Infrastructure Drift Detection
Detect and remediate unauthorized changes to infrastructure. Covers drift detection tools, reconciliation strategies, policy enforcement, and the patterns that ensure your actual infrastructure matches your declared state.
Infrastructure drift occurs when the actual state of your infrastructure diverges from its declared state in code. Someone SSH’d in and changed a config file. A manual security group rule was added during an incident and never reverted. A developer clicked through the cloud console to test something and forgot to clean up. Drift is inevitable — detecting and fixing it is engineering.
Drift Detection
Sources of Drift:
Manual Changes (most common):
☐ Console/portal clicks that bypass IaC
☐ SSH into servers for "quick fixes"
☐ Manual security group or IAM changes
☐ Emergency changes during incidents
Automation Gaps:
☐ Terraform apply failed partway through
☐ Resources created outside of Terraform
☐ State file out of sync with reality
External Forces:
☐ Cloud provider changes defaults
☐ Auto-scaling creates resources not in state
☐ Third-party integrations modify resources
Detection approaches:
1. Terraform plan (shows diff)
2. AWS Config rules (continuous monitoring)
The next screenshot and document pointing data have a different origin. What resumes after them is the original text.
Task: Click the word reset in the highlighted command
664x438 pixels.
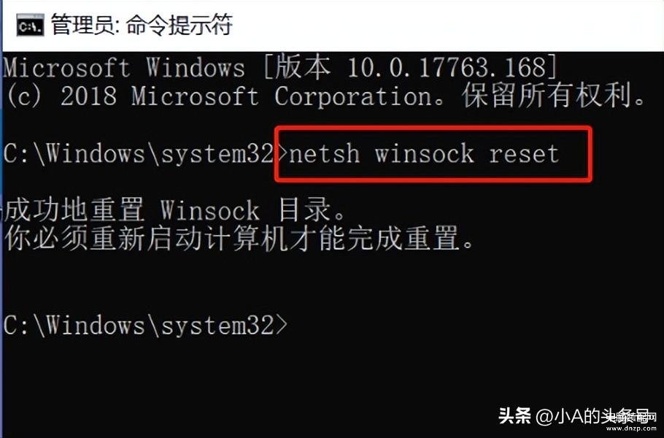Action: [x=524, y=154]
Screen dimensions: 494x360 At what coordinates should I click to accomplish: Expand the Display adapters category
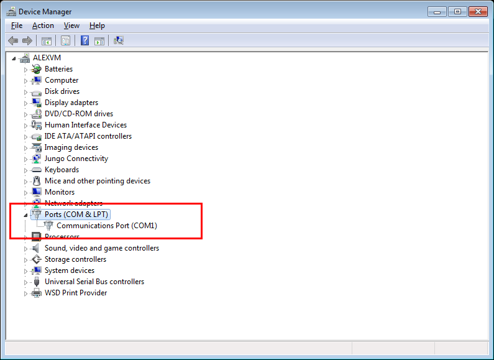(26, 103)
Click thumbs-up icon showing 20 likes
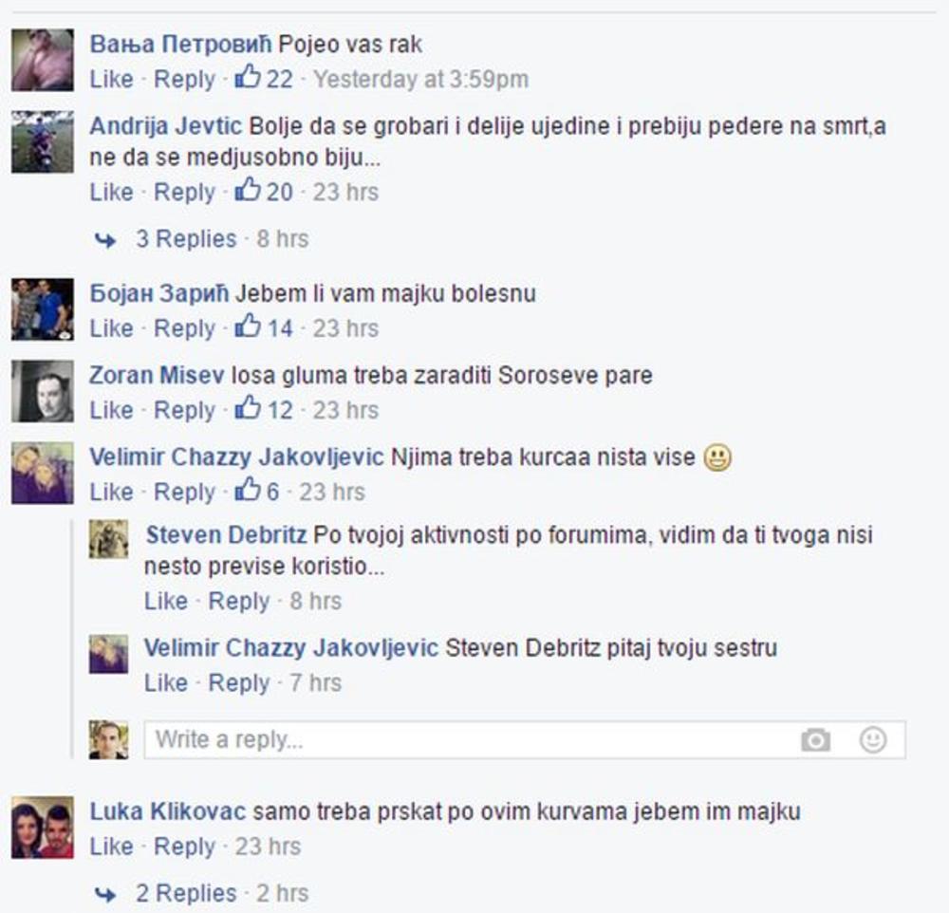The height and width of the screenshot is (913, 949). point(248,191)
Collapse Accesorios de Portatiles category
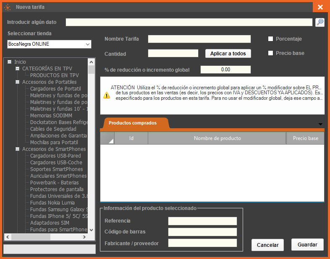The width and height of the screenshot is (330, 259). [x=17, y=82]
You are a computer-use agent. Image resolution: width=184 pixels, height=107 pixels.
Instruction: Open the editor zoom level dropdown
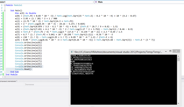coord(3,77)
3. Cloud Custodian (policy-based scanning)
4. Firefly / env0 / Spacelift (drift as a service)
Terraform Drift Detection
class DriftDetector:
"""Automated drift detection using Terraform."""
def detect_drift(self, workspace: str):
"""Run terraform plan and parse for drift."""
result = self.run_terraform_plan(workspace)
changes = []
for resource in result.resource_changes:
if resource.change.actions != ["no-op"]:
changes.append({
"resource": resource.address,
"type": resource.type,
"action": resource.change.actions,
"before": resource.change.before,
"after": resource.change.after,
"drift_fields": self.diff_fields(
resource.change.before,
resource.change.after,
),
})
if changes:
severity = self.classify_severity(changes)
self.alert(
channel="#infrastructure",
message=f"Drift detected in {workspace}: "
f"{len(changes)} resources changed",
severity=severity,
changes=changes,
)
if severity == "critical":
# Auto-remediate critical drift
self.auto_remediate(workspace, changes)
else:
# Create ticket for non-critical drift
self.create_ticket(workspace, changes)
return changes
def classify_severity(self, changes):
"""Classify drift severity by resource type."""
critical_types = [
"aws_security_group_rule",
"aws_iam_policy",
"aws_s3_bucket_policy",
"aws_kms_key",
]
for change in changes:
if change["type"] in critical_types:
return "critical"
return "warning"
Anti-Patterns
| Anti-Pattern | Consequence | Fix |
|---|---|---|
| No drift detection at all | Infrastructure diverges silently | Scheduled drift scans (daily minimum) |
| Detect but never remediate | Drift accumulates, state becomes fiction | Auto-remediate critical drift, ticket the rest |
| Console access without guardrails | Every console user can cause drift | Read-only console, SCPs preventing manual changes |
| No incident drift tracking | Emergency changes become permanent drift | Post-incident drift review: revert or codify |
| Ignore state file health | Corrupt state = no drift detection | State file versioning, locking, regular validation |
Infrastructure drift is the gap between what you think you have and what you actually have. The smaller that gap, the safer your infrastructure. Detect drift daily, remediate immediately, and prevent it at the source with policy enforcement.